The 'European' model is not a wealthy centre and poor outskirts (that's the prototype Third World city), but traditionally was a wealthy centre, a ring of working class areas (aka the Inner City, with usually an upper class district thrown in), then the middle class suburbs.
Of course all that has been upended due to house prices as the middle classes and rich now colonise the Inner City ring, and the working class sell on at profit and become middle class suburbanites. Meanwhile the classy mansion districts subdivide to make it more profitable for the upper middle classes to take over in higher densities. This is seeing a current half-way house of rich and poor and middle class mixing that's a tradition since Victorian property speculation.
An apartment in a former council estate tower block, and one in a subdivided former 20 bed mansion both sell for the same price ($500,000). Your neighbour on one side may be working class, on the other upper class.
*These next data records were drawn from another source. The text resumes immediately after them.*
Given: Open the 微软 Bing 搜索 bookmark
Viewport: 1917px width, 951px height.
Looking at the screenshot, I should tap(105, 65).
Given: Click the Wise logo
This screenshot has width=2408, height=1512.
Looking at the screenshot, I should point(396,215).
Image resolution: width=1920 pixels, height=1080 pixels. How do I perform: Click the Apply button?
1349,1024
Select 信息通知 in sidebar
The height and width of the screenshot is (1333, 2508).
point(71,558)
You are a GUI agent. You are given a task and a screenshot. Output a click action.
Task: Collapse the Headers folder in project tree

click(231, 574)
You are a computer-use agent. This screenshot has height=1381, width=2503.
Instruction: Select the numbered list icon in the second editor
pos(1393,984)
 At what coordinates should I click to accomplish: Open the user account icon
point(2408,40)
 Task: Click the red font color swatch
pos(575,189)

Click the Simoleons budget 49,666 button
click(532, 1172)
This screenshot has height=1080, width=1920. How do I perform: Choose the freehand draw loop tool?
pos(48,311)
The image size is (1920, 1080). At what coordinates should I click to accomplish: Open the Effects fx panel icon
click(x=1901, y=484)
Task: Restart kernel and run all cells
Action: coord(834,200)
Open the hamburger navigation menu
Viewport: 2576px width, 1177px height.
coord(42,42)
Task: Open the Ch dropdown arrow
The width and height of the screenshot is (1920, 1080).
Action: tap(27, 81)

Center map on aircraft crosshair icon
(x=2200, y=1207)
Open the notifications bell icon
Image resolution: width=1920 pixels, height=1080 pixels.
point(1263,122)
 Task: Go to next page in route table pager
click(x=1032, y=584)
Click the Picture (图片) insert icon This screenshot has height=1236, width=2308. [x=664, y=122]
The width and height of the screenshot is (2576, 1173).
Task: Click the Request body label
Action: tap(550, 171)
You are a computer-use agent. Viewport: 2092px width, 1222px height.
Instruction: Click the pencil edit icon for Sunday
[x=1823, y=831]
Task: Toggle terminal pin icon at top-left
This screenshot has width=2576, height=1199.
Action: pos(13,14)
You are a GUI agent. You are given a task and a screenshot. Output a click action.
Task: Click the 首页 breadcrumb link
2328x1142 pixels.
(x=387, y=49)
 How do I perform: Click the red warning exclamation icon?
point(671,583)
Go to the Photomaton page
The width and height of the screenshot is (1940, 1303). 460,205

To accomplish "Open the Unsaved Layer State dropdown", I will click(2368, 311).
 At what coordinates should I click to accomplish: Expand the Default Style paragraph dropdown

This is why there is currently White, Caribbean, Jewish and South Asian 'flight' away from the centre and into the suburbs as the last generation cashes in for leafy suburbia, while new arrivals from the world's rich take their place (aristocracy, Arabs, French, Chinese, Italians, Indians, Nigerians, Russians). Of course their children will probably move back into the city starting the whole cycle again, so ongoing the mixing.
In the future there won't really be large tracts of working class districts any more, though anything on the peripherals may well turn out that way - in other words a transformation toward a natural Third World set up of a rich centre, middle class suburbs/ inner city, and working class peripherals, though more mixed still (for decades all new developments, even luxury ones, have to have a proportion - as high as 30-50% under Mayor Livingstone - devoted to affordable housing).